If you use Snapchat’s happy cartoon filter on images of inmates at Dachau concentration camp, you get the Disney version of a holocaust movie. Is that inappropriate? Or is it necessary to ensure that the Holocaust is not forgotten by future generations? The Dutch theater makers of De warm shop, in their own unruly way, ask these kinds of questions in their very first German performance: Der Bus to Dachau.

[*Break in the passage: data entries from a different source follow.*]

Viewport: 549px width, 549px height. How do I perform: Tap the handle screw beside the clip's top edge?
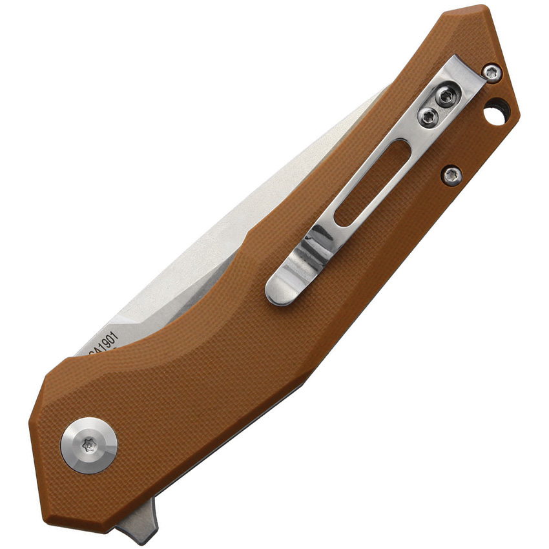click(x=492, y=72)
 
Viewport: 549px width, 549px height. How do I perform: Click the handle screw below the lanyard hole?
click(x=452, y=174)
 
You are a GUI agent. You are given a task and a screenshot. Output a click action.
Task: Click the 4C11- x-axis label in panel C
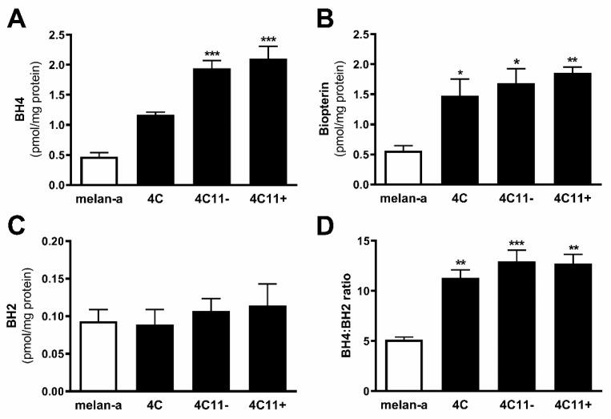click(201, 404)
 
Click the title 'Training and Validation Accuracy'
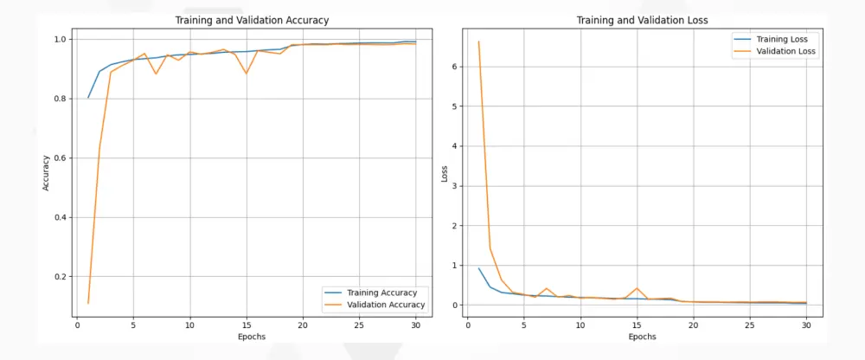coord(252,20)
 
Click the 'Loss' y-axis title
coord(445,173)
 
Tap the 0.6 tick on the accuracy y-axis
coord(61,158)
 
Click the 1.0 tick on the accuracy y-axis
coord(61,40)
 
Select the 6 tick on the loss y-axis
coord(456,67)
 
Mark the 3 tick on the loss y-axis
coord(456,186)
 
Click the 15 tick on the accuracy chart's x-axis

The premiere was in Schauspielhaus Bochum (where the Dutchman Johan Simons is in charge). Ward Weemhoff and Vincent Rietveld of De warm shop made the performance there with German and Dutch actors. The starting point is a film script from the 1990s by Van Weemhoff’s father, about a fake visit by a number of Dutch former prisoners to camp Dachau. That movie was never made. But now the son uses this script in a theatrical performance about a film crew trying to make the ultimate holocaust movie. This team is led by director Rutger Weemhoff (here played by Vincent Rietveld).

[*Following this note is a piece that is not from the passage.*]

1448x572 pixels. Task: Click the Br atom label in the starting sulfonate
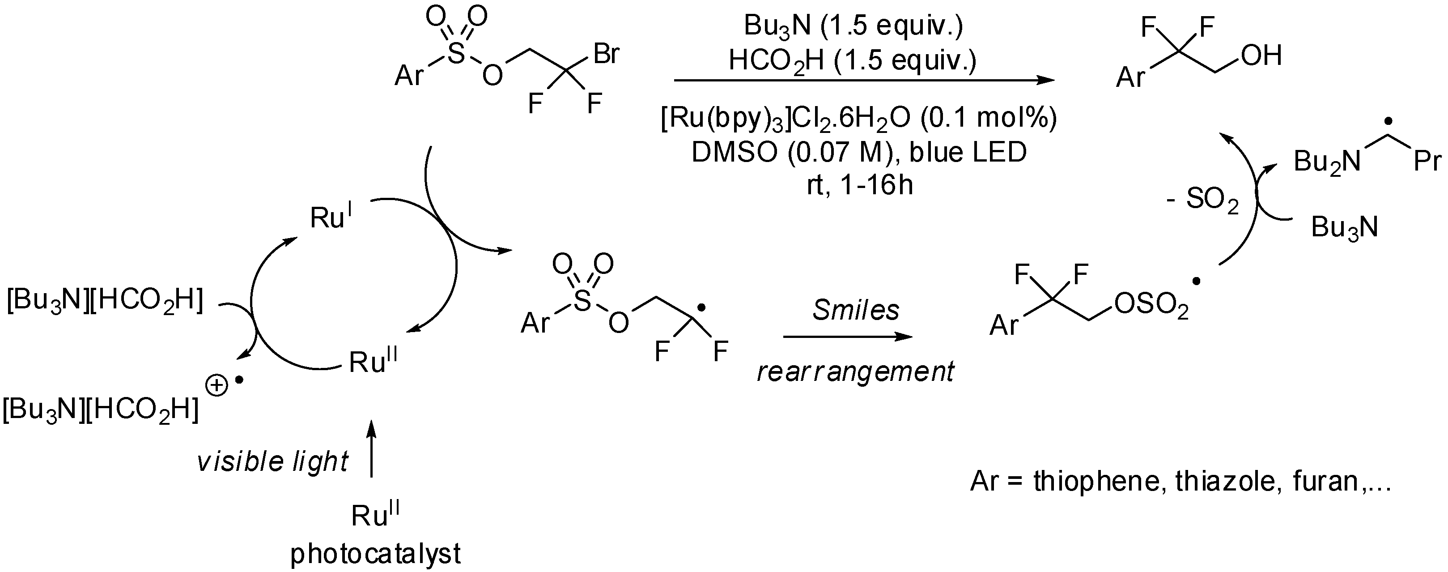(x=607, y=55)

Filming is done live on stage. A large wooden box is arranged as a barrack of the camp. With and without filters, the hardships are portrayed. But the film crew soon finds itself in a crisis. How do you imagine the Holocaust? What else is there to add to the nine-hour documentary shoah by Claude Lanzmann? Is it desirable to romanticize, as Steven Spielberg did with Schindler’s List? In addition, the German actors wonder why a bunch of ill-informed Dutchmen come to Germany to criticize their supposedly cramped handling of the war.

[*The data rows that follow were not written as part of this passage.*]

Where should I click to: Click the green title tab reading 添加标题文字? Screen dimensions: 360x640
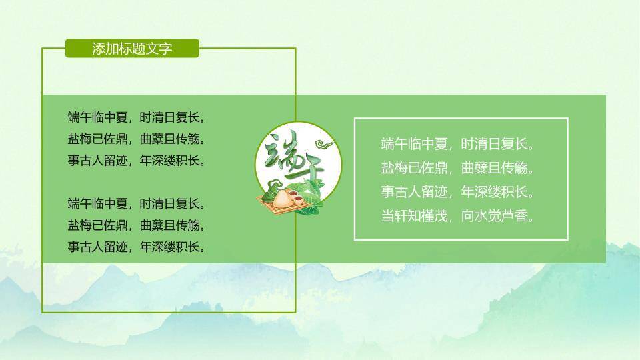click(132, 49)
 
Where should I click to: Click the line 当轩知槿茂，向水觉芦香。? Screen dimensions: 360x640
click(459, 216)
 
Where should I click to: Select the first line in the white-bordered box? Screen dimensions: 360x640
click(459, 144)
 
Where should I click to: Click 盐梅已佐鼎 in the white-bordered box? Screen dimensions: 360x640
click(414, 168)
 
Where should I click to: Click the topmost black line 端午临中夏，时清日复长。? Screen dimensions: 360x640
click(136, 118)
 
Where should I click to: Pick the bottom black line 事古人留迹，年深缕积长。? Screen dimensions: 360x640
click(136, 247)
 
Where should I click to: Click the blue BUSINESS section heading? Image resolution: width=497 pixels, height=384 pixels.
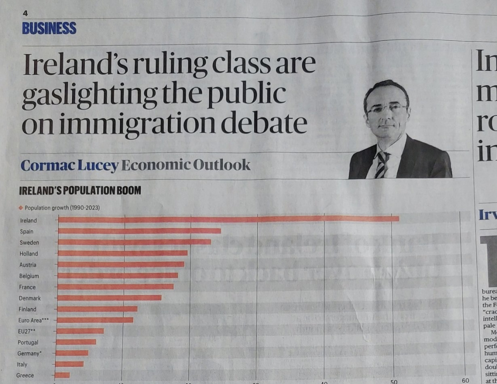(x=49, y=28)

As usual, this Warm store presentation also has several layers. We see bits of the story about the ex-prisoner, we see a film director totally overplaying his hand and we see, in a layer above, Ward Weemhoff as himself intervening in and commenting on the theatrical performance. The performance eventually destroys itself, by dismissing the original idea of the film as ludicrous. This is also vintage The warm store.
Net as a spectator, you are left with a wry mixture of funny moments (Weemhoff’s coal German, the Snapchat filters and mutinous actors) and the visible aversion of all the characters to have to relate to a subject as black as the Holocaust. This discomfort may be even more pronounced for a German spectator. The theater makers are dancing on a tightrope with this, but they manage to let this inconvenience exist without falling into total distaste. No one is chased away and with that they make room for the key question: how guilty should we feel?
Der Bus to Dachau
Theater
★★★★ ren
By De warm shop and Schauspielhaus Bochum, with ao Lieve Fikkers, Risto Kübar, Vincent Rietveld and Ward Weemhoff.
5/11, Schauspielhaus Bochum. There until 17/12, in International Theater Amsterdam from 17 to 20/1.